Hermann Grupe: Neuer Tonfall, aber keine neue Politik – Erste Bilanz der Landwirtschaftspolitik der GroKo ist ernüchternd

Der landwirtschaftspolitische Sprecher der FDP-Fraktion, Hermann Grupe, zieht ein ernüchterndes Fazit nach dem ersten Jahr von Landwirtschaftsministerin Otte-Kinast. „Der erhoffte Politikwechsel ist bislang ausgeblieben. Geändert hat sich lediglich der Tonfall, in der Sache bleibt aber alles wie gehabt. Schlimmer noch: Die Weidetierhalter sind zum neuen Stiefkind der Landesregierung geworden“, so Grupe. Das betreffe insbesondere den Umgang mit dem Wolf. „Die Ministerin steht im Abseits. Während ihre Fraktion in drastischen Bildern für eine Aufnahme des Wolfes ins Jagdrecht plädiert, sieht sie dafür weiterhin keine Notwendigkeit“, erklärt Grupe weiter. Der günstige Erhaltungszustand sei beim Wolf jedoch längst erreicht, die Landesregierung handele hier also keineswegs konsequent.

Ebenso enttäuschend sei der Kurs in der Förderpolitik. Grupe: „Die Weidetierprämie wurde gerade endgültig beerdigt. Die Weidetierhalter werden aber nicht nur allein gelassen, sondern zusätzlich gegängelt. Sie müssen bei jedem Wolfsriss nachweisen, ihre Tiere auch wirklich ausreichend geschützt zu haben, um Ausgleichszahlungen zu erhalten.
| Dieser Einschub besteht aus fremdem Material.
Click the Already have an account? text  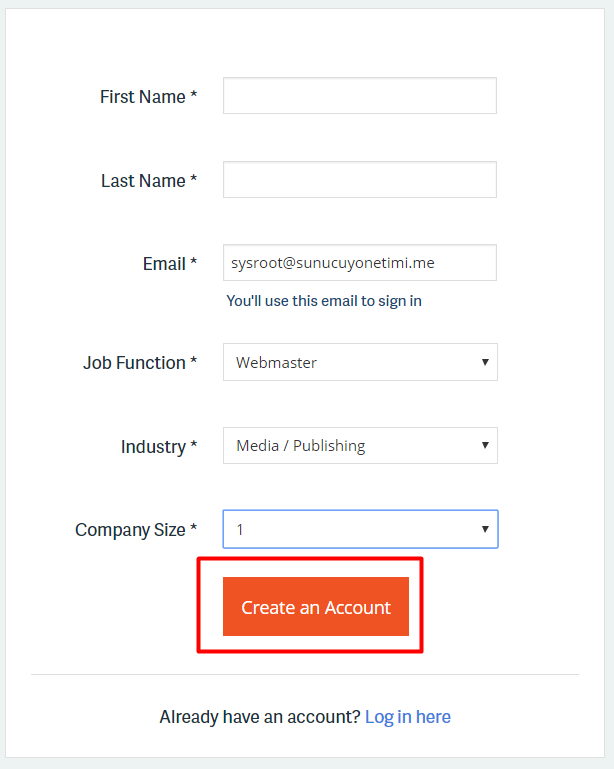tap(259, 717)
Diese Landesregierung sorgt dafür, dass ein leicht durchhängender Zaun zu einer existenziellen Bedrohung für die Weidetierhalter werden kann, weil sie sich plötzlich auf der Anklagebank wiederfinden“ Auch beim Agrarförderprogramm sei bisher nichts passiert. Zudem vermisse er das nötige Engagement zur Digitalisierung gerade der ländlichen Räume in Niedersachsen. „Die Digitalisierung wird bisher stiefmütterlich behandelt, dabei ist sie gerade für die ländlichen Räume und auch für die moderne Landwirtschaft unverzichtbar“, so Grupe.

Hintergrund: In diesen Tagen jährt sich die Amtszeit der großen Koalition in Niedersachsen zum ersten Mal – und somit ist auch Landwirtschaftsministerin Otte-Kinast ein Jahr im Amt. Zeit, ein erstes Fazit zu ziehen.